Dads and Daughters
It may seem impossible to believe, but today's teens do want to consider their parents as friends, even though they think we could never understand the realities of their world. They are also interested in what it was like being a teenager during the Stone Age. Life without cell phones or the Internet must have been unimaginable!
So even with this interest, can a father and teenage daughter really become best friends when competing with busy schedules and raging hormones? The answer is a resounding YES – and it is worth the effort!
What is important to understand is that both of you have to want the new relationship on a long-term basis. You cannot appear to be going through the motions, or acting like you are fitting this new relationship into your busy schedules.
As a father, I knew I was a good provider. I put food on the table, a roof over her head and helped fund those great sales that saved me so much money.
As important as the father role is, it was improving the "Dad" role that allowed me to develop a lasting relationship with my daughter. Essentially, I modified the communication and problem-solving skills that I successfully used at work to improve my relationship with my daughter.

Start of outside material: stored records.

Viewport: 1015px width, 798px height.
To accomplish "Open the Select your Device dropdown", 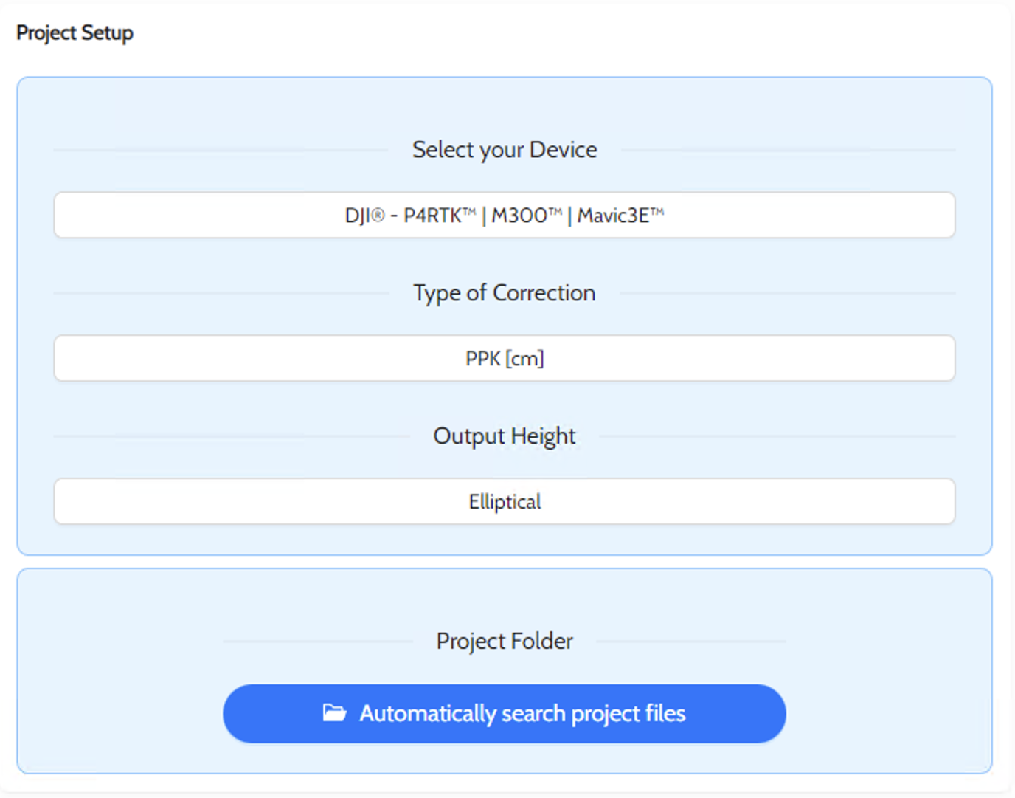I will [x=504, y=215].
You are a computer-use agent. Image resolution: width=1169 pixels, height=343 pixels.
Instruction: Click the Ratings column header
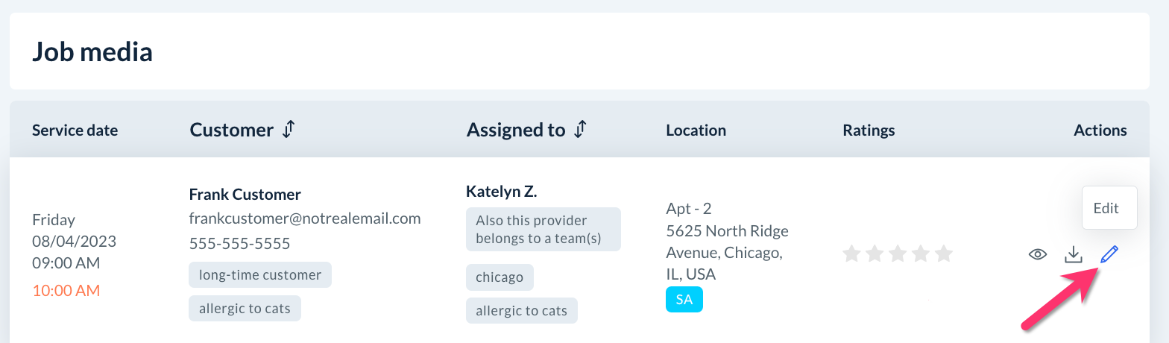pyautogui.click(x=869, y=130)
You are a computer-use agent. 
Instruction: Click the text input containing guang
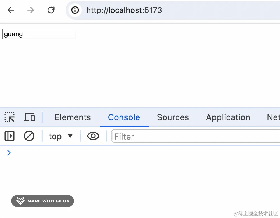pos(39,34)
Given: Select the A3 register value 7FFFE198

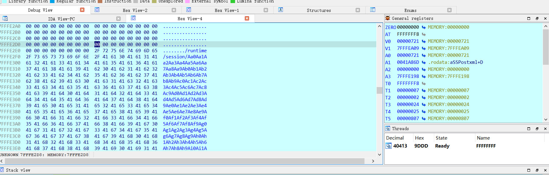Looking at the screenshot, I should [x=408, y=76].
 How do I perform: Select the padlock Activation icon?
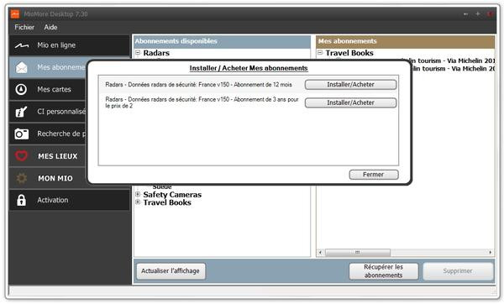tap(21, 200)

The following are the 10 ways that helped me to become one of my teenage daughter's best friends:
1. We defined what trust meant to each of us. We also agreed that there would be no games or hidden agendas – just honesty – to build the trust.
2. We agreed that mutual trust is earned by exhibiting consistent behavior. The amount of trust that we developed would be proportionate to the amount of freedom that she would enjoy.
3. Anything that she discussed with me was kept in the strictest of confidence. This helped to reinforce the trust.
4. I talked to her as an adult while remembering that she was still a kid. This allowed for flexibility during those trying adolescent years.
5. I became an attentive listener. Multitasking may be necessary at work, however, it will make you appear distracted when discussing something important with your daughter. I learned to focus.
6. I asked the right questions without appearing to interrogate her. It was important that my daughter not fear coming to me to discuss what was important to her. It was equally important that she felt that I took the time to understand what she was trying to communicate.
7. I did not judge her for her actions or ever say, "I told you so!" This helped in having her continue to come to me to discuss topics, and encouraged her to do things better the next time.
8. When helping her with problem solving, we discussed the desired outcomes first and what she needed to do to resolve her problem. Then she was allowed to proactively make her own decisions based upon the facts rather than reacting to her emotions.
9. We set guidelines instead of making rules for her to follow. She had input into the guidelines, and was then expected to follow them. She perceived this as fair and in her best interests.
10. We "hung out" as opposed to just spending time together. Remember that there is a difference between motion and productivity, so we made our time together interactive. If we went to a movie, then we went for an ice cream and discussed the movie. Or we played some "one-on-one" games or sports.
Today, Jennifer is in college and our father-teenage daughter relationship is transitioning into one that is more father-young adult oriented. She continues to call me to discuss topics important to her and, it is gratifying to see that she has grown into an independent young woman. It gives me great peace of mind to know that she can think for herself, and still values coming to me to discuss things before she acts. Also, she is still saving me tons of money with those great sales.
If you want to be a better dad, don't forget the child within you. All too often, we get so wrapped up in being an adult that we forget how to have fun and enjoy life. I found that by using my imagination, I rekindled my creativity, and this made me an "OK guy" for my daughter to hang out with.